Are you open with employees? Are you transparent to your constituencies?
January 31, 2009
Openness: What you have to give your employees to get their effort
Those three questions, if taken as seriously as they should be, imply that the leadership of an organization will be forthcoming to employees about business or other strategies of concern and that they will make the important connection between the external circumstances that drive the behavior of the organization and the strategic steps the organization is taking to cope with those circumstances. …
Too often organizational leaders talk about strategy or future plans in isolation without discussing why they are taking the actions they propose to take. In fact, most companies are pretty good at talking about the what of their actions and lousy at talking about the why. Without the explanation of why, it’s inevitable that people will resort to speculation based on insufficient information. Most of the time that speculation is far from flattering about the leadership’s real motives or intentions. There’s just enough paranoia and suspicion in institutional organizations to fuel that suspicion, so leaders are well advised not only to offer a candid description of their plans and actions but also to make sure they explain and connect cause and effect …
Transparency: It starts with an attitude
In their new book Tactical Transparency, authors Shel Holtz and John C. Havens are not surprisingly long on examples and short on a specific definition. Transparency is relative.

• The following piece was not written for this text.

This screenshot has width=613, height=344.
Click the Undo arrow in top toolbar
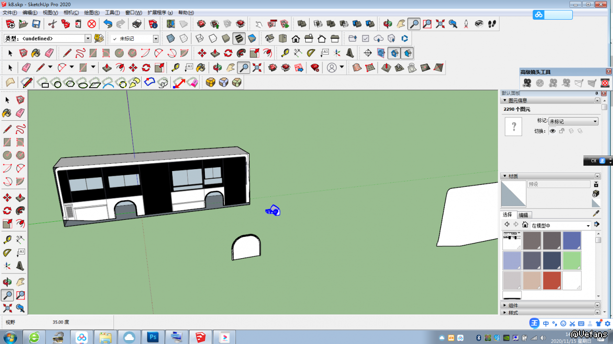pos(108,24)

But their examples are useful, and one anecdote about executive transparency makes a high water mark. It’s about the fine blog called “Running A Hospital,” written by Paul Levy, CEO of Beth Israel Deaconess Hospital, in Boston (http://runningahospital.blogspot.com).
From the book:
Levy … wrote a post about his salary titled, “Do I Make Too Much?” The post attracted a lot of attention in large part because the candid discussion of his income startled so many people. Levy’s salary was a matter of public record, but Levy went beyond that Massachusetts-required disclosure to expose the process Beth Israel Deaconess’s board employed to settle on his pay, something most leaders wouldn’t want to discuss unless they were forced to. But Levy asks, Why not? “These are nonprofits, they’re public institutions, they get public subsidies in the form of tax exemptions, they are publicly funded in terms of research and clinical care from the state and federal government. They’re every much as public a body as the government is in many respects, so why not tell people how decisions are being made?”
Every organization exists to one extent or another with the permission of the society that surrounds its headquarters building, that buys its products, that owns its shares. When thinking about transparency, executives should ask themselves:
How close to Levy’s open-kimono philosophy do I come? And where, and why, do I draw the line?